Una cosa è certa: gli immigrati con il loro lavoro stagionale svolgono un ruolo fondamentale per la sopravvivenza di tante imprese, in particolare nel settore agricolo e turistico. I dati sulle mansioni svolte confermano la prevalenza nel lavoro stagionale delle attività agricole: i braccianti sono il 47,3%, seguiti da altre attività manovali (13,1%), addetto ai servizi alberghieri (12,5%) o di ristorazione (5,3%), collaboratore domestico (6,8%), operai nell'edilizia (7,1%) o nell'industria (6%), venditori ambulanti (5,3%).

            Ma c’è da chiedersi: chi sono i lavoratori stagionali? Secondo la ricerca Cnel-Censis  l’identikit del lavoratore immigrato stagionale è quella di un uomo giovane, celibe, musulmano, marocchino o albanese. “Infatti, il 78% degli intervistati è di sesso maschile, contro il 22% di donne.
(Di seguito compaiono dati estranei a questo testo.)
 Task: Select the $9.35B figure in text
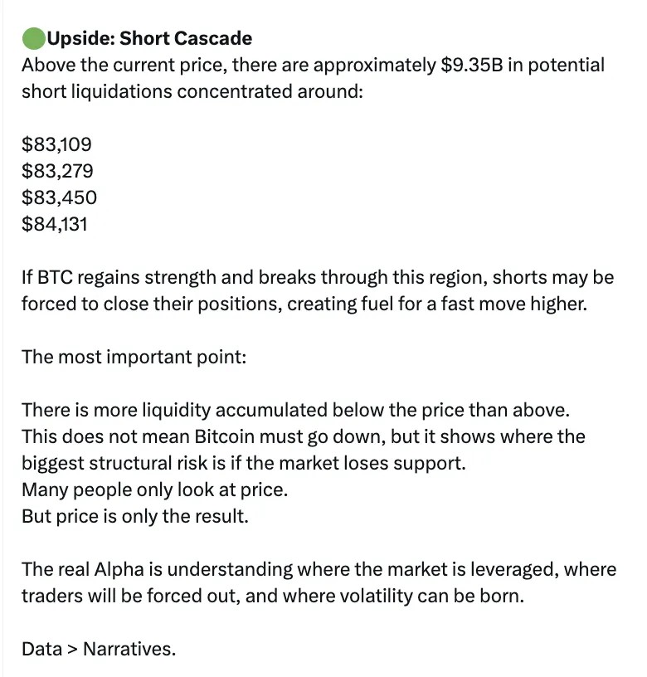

La fascia d'età più rappresentata è quella tra i 30 e i 39 anni (37,5%), mentre il 32,3% ha tra i 25 e i 29 anni, il 23,7% meno di 24 anni e il 6,5% più di 40. La metà circa è celibe (50,4%) e non ha figli (52,2%), il 42,7% è sposato o convive con un connazionale. Quanto al livello di istruzione, i lavoratori stagionali possiedono per lo più un diploma di scuola media inferiore (33,2%) o superiore (31,8%), il 23,1% ha fatto solo le elementari, il 10,5% ha una formazione professionale e il 9,4% nessun titolo di studio”.

            I motivi dell’emigrazione di questi lavoratori stagionali sono: l'assenza di opportunità di lavoro, la volontà di disporre di un reddito più alto, motivi di carattere politico o ideologico, il ricongiungimento familiare, e infine lo studio.
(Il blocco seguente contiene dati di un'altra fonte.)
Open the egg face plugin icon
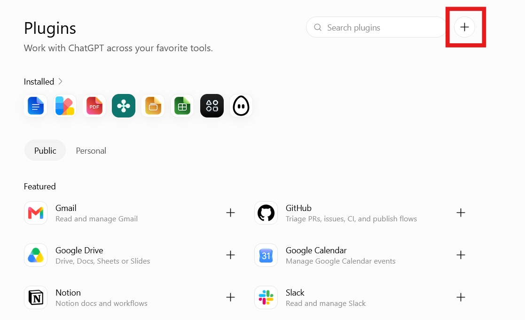The width and height of the screenshot is (525, 320). pyautogui.click(x=241, y=106)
            Il fatto che è la prima volta che si svolge un’indagine sulla situazione di questi lavoratori indica implicitamente che si tratta di una fascia poco conosciuta dai vari operatori. Eppure i problemi non mancano. Gli immigrati stagionali dichiarano di avere diversi motivi di disagio: la mancata garanzia di un reddito adeguato, l'assenza di stabilità e sicurezza, l'inadeguatezza rispetto alla propria qualifica; la presenza diffusa di irregolarità; l’inadeguatezza dell’alloggio; i problemi relativi al permesso di soggiorno o al libretto di lavoro, la difficoltà di ottenere un contratto di lavoro regolare, ecc.

            E’ evidente che si tratta di immigrati che hanno bisogno di tutela, lavoratori che il sindacato dovrebbe raggiungere per aiutarli ad usufruire dei propri diritti, anche perché non mancano voci su casi di vero e proprio sfruttamento.

            Ovviamente gli aspetti correlati ai lavoratori stagionali extracomunitari sono numerosi. A cominciare dalla gestione dei flussi, il funzionamento dei meccanismi di ingresso, l’emersione del lavoro sommerso e fino all’integrazione degli immigrati.

            La programmazione degli ingressi stagionali deve partire dall’individuazione dei fabbisogni del mercato del lavoro, esclusivamente a livello locale, per realizzare un incontro efficace tra domanda e offerta. Poi è necessario snellire le procedure amministrative delle autorizzazioni e regolarizzare i rapporti di lavoro, poiché in questo modo si contribuisce a combattere adeguatamente la clandestinità stagionale.

            Da molte parti viene invocata l’esigenza di un’intesa tra il Governo, enti locali e parti sociali, ma, purtroppo, in questa direzione si è fatto poco. Uno strumento del genere potrebbe offrire ottime soluzioni a problematiche legate al lavoro stagionale degli immigrati, mentre la presenza del sindacato sarebbe una garanzia affinché i lavoratori extracomunitari non vengano, come talvolta succede, considerati solo come forza lavoro.